◆ Written exercise: Extract the lines word for word, beginning with the line that contains "Vom Rock zum Kleid (198, 1076)" and continuing through the line that contains "Simple Machines (640, 1813)".

[Records for locating displayed items]
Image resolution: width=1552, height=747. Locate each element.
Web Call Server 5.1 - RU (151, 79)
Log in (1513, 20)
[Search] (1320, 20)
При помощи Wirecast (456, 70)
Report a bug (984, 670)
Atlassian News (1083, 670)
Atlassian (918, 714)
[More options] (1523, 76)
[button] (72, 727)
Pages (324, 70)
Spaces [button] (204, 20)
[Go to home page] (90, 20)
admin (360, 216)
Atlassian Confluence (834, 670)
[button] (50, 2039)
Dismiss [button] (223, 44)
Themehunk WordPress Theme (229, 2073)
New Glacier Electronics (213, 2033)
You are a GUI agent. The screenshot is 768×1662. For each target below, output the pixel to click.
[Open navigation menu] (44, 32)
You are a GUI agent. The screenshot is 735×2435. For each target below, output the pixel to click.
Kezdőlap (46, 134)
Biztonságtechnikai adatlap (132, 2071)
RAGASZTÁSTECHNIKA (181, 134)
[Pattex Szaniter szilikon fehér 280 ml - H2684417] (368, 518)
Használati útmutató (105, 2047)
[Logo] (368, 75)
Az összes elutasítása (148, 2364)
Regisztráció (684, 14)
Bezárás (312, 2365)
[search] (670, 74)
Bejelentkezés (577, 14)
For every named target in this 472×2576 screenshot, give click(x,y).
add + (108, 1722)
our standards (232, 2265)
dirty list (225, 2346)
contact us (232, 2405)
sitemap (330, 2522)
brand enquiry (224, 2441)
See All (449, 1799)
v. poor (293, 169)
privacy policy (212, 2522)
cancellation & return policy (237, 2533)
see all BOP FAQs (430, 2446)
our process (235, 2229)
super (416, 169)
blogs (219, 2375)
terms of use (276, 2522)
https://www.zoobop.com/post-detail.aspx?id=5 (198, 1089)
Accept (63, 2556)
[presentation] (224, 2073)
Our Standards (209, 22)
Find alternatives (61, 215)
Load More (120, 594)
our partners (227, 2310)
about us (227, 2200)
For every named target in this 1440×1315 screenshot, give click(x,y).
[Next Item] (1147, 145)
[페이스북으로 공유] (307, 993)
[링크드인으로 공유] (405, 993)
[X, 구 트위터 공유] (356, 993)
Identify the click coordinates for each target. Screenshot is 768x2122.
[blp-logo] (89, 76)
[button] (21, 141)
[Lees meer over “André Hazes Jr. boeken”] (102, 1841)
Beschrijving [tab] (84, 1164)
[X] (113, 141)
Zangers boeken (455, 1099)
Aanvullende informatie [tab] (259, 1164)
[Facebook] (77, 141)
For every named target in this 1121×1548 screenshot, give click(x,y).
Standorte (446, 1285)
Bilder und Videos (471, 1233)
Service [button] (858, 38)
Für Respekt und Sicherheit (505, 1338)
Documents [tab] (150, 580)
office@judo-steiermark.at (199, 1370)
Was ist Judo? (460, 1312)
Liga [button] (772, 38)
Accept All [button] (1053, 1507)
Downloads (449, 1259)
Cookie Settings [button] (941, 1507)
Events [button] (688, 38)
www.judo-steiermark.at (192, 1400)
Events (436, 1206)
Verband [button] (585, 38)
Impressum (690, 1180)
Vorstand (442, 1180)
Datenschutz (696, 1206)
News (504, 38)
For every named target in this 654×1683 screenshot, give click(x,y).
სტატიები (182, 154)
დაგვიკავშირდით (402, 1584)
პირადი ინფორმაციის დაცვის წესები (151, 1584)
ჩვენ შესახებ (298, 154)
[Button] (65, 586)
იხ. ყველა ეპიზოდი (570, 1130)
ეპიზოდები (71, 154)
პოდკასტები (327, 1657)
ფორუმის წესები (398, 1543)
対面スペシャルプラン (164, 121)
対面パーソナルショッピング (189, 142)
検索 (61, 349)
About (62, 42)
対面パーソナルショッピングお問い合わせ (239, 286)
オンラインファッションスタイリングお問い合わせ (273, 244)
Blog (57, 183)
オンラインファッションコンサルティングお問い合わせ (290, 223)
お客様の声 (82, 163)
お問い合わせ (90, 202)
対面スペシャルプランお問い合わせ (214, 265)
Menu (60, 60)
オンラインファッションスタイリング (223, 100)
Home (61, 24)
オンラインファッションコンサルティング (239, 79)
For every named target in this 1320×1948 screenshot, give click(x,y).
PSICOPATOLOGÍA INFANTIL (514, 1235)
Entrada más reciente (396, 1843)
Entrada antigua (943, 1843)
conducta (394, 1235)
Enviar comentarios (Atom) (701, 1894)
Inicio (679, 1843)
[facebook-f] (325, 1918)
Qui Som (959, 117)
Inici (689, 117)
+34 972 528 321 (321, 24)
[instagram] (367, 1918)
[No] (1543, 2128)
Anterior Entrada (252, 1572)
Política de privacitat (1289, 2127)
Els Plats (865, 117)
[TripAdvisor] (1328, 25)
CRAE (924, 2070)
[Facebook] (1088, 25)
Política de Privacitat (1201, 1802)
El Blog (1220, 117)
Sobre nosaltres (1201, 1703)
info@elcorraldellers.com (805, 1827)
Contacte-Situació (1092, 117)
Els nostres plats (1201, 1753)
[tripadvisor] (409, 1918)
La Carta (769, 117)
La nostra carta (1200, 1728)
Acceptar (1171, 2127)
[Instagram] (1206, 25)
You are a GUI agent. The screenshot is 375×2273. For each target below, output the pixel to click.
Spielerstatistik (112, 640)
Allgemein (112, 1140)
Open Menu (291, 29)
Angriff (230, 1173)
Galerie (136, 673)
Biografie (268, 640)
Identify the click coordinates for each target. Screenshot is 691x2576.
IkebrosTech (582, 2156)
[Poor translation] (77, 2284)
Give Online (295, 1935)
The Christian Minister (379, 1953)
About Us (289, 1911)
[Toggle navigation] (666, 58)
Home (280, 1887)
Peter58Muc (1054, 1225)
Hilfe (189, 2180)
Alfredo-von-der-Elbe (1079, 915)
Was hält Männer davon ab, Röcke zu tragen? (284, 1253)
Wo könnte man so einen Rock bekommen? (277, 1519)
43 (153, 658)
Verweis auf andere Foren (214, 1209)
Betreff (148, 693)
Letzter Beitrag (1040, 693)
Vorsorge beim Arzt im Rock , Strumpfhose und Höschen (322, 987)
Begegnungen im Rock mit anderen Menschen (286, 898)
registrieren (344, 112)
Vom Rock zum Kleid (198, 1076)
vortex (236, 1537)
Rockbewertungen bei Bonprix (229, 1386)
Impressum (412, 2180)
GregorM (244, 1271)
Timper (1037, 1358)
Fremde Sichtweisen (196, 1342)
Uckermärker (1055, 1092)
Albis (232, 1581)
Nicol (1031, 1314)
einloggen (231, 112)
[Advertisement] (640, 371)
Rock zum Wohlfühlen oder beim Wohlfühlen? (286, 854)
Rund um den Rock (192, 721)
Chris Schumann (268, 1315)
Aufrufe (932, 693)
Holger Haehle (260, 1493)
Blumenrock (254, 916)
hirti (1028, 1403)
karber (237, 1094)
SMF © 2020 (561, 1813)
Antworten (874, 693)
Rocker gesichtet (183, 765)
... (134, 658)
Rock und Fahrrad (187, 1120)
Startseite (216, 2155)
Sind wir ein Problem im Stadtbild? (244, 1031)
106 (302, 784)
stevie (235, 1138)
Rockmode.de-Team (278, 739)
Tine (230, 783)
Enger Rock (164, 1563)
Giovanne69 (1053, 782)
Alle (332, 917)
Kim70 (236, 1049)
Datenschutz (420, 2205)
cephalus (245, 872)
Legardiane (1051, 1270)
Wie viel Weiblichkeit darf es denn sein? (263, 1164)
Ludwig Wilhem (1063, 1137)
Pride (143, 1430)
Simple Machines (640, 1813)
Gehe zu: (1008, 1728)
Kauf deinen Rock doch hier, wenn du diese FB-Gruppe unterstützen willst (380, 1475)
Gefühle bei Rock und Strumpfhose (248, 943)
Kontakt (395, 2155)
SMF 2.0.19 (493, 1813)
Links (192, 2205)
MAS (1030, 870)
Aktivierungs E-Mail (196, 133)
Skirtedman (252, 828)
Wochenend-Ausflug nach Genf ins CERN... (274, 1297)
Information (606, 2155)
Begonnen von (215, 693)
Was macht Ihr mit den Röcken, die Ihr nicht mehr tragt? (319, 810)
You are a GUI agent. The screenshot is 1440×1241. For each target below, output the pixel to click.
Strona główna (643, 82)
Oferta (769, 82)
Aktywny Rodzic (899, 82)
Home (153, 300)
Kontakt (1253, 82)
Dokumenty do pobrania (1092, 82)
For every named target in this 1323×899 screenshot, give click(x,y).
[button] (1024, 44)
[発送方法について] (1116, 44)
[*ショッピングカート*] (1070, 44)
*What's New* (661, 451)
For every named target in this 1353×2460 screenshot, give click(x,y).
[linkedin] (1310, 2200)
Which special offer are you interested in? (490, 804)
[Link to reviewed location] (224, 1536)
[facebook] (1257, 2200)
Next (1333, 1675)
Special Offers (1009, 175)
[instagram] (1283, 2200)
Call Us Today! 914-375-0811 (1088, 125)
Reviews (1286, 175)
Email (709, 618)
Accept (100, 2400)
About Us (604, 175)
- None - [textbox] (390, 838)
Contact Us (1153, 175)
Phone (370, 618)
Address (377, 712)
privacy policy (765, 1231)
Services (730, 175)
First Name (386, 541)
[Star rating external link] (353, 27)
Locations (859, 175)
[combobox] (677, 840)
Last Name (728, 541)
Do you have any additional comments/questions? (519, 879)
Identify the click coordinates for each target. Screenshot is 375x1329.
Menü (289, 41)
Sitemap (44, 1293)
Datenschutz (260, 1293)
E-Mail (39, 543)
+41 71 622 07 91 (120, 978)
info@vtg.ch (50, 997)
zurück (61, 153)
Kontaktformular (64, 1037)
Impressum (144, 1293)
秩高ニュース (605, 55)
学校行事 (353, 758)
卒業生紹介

◆ Answer to the exercise:
Vom Rock zum Kleid (198, 1076)
vortex (236, 1537)
Rockbewertungen bei Bonprix (229, 1386)
Impressum (412, 2180)
GregorM (244, 1271)
Timper (1037, 1358)
Fremde Sichtweisen (196, 1342)
Uckermärker (1055, 1092)
Albis (232, 1581)
Nicol (1031, 1314)
einloggen (231, 112)
[Advertisement] (640, 371)
Rock zum Wohlfühlen oder beim Wohlfühlen? (286, 854)
Rund um den Rock (192, 721)
Chris Schumann (268, 1315)
Aufrufe (932, 693)
Holger Haehle (260, 1493)
Blumenrock (254, 916)
hirti (1028, 1403)
karber (237, 1094)
SMF © 2020 (561, 1813)
Antworten (874, 693)
Rocker gesichtet (183, 765)
... (134, 658)
Rock und Fahrrad (187, 1120)
Startseite (216, 2155)
Sind wir ein Problem im Stadtbild? (244, 1031)
106 (302, 784)
stevie (235, 1138)
Rockmode.de-Team (278, 739)
Tine (230, 783)
Enger Rock (164, 1563)
Giovanne69 (1053, 782)
Alle (332, 917)
Kim70 (236, 1049)
Datenschutz (420, 2205)
cephalus (245, 872)
Legardiane (1051, 1270)
Wie viel Weiblichkeit darf es denn sein? (263, 1164)
Ludwig Wilhem (1063, 1137)
Pride (143, 1430)
Simple Machines (640, 1813)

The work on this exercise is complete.